BEGIN Dataset content

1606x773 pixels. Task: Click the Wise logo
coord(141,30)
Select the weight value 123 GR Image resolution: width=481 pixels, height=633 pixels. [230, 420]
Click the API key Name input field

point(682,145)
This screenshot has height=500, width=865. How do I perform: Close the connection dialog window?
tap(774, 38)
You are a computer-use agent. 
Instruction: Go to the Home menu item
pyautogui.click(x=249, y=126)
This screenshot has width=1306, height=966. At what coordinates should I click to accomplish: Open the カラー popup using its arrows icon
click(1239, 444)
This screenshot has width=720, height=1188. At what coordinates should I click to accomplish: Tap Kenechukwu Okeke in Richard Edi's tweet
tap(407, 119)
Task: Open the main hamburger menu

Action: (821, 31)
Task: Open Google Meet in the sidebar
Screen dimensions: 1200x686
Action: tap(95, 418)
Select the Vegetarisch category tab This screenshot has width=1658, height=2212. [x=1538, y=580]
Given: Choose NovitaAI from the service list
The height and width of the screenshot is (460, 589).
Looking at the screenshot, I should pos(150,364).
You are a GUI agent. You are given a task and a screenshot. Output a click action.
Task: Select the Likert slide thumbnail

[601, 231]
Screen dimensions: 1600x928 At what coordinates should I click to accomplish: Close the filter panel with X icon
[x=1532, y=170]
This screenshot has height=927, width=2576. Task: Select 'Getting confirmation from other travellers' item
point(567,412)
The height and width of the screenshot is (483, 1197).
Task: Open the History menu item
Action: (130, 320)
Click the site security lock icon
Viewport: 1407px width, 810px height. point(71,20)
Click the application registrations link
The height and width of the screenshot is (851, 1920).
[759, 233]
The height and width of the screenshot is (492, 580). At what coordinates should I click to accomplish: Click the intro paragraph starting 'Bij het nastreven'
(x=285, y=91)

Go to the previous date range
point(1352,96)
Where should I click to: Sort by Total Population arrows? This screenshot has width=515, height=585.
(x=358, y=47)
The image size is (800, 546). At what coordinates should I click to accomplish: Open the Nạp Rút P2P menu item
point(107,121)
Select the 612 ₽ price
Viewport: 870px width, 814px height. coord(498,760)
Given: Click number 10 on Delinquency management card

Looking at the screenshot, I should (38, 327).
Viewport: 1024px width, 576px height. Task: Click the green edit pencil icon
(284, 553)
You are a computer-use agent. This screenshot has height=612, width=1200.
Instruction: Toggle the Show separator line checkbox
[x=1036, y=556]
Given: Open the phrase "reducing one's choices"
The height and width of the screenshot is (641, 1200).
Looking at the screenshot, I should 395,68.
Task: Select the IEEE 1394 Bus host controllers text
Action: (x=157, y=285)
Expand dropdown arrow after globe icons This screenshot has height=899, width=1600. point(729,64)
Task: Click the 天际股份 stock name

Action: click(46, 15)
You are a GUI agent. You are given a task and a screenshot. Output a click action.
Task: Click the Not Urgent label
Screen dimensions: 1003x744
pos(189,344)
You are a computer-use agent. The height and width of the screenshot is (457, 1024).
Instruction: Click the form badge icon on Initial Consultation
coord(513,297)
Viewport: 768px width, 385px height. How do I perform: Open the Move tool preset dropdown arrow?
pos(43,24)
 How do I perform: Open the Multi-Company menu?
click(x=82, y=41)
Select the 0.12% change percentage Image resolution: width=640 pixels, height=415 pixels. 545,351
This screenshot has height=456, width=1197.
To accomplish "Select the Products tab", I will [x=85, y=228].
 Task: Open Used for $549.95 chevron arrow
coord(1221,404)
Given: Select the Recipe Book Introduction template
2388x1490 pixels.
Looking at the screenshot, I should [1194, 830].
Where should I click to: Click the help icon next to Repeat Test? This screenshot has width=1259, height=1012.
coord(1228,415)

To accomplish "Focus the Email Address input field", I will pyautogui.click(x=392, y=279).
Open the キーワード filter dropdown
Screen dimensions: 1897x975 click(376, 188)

END Dataset content

**Your assignment:**
Retype the entries above exactly, but only from the line containing "Task: Open Google Meet in the sidebar" through the line containing "Given: Open the", both included.

**Output for this task:**
Task: Open Google Meet in the sidebar
Screen dimensions: 1200x686
Action: tap(95, 418)
Select the Vegetarisch category tab This screenshot has width=1658, height=2212. [x=1538, y=580]
Given: Choose NovitaAI from the service list
The height and width of the screenshot is (460, 589).
Looking at the screenshot, I should pos(150,364).
You are a GUI agent. You are given a task and a screenshot. Output a click action.
Task: Select the Likert slide thumbnail

[601, 231]
Screen dimensions: 1600x928 At what coordinates should I click to accomplish: Close the filter panel with X icon
[x=1532, y=170]
This screenshot has height=927, width=2576. Task: Select 'Getting confirmation from other travellers' item
point(567,412)
The height and width of the screenshot is (483, 1197).
Task: Open the History menu item
Action: (130, 320)
Click the site security lock icon
Viewport: 1407px width, 810px height. point(71,20)
Click the application registrations link
The height and width of the screenshot is (851, 1920).
[759, 233]
The height and width of the screenshot is (492, 580). At what coordinates should I click to accomplish: Click the intro paragraph starting 'Bij het nastreven'
(x=285, y=91)

Go to the previous date range
point(1352,96)
Where should I click to: Sort by Total Population arrows? This screenshot has width=515, height=585.
(x=358, y=47)
The image size is (800, 546). At what coordinates should I click to accomplish: Open the Nạp Rút P2P menu item
point(107,121)
Select the 612 ₽ price
Viewport: 870px width, 814px height. coord(498,760)
Given: Click number 10 on Delinquency management card

Looking at the screenshot, I should (38, 327).
Viewport: 1024px width, 576px height. Task: Click the green edit pencil icon
(284, 553)
You are a computer-use agent. This screenshot has height=612, width=1200.
Instruction: Toggle the Show separator line checkbox
[x=1036, y=556]
Given: Open the phrase "reducing one's choices"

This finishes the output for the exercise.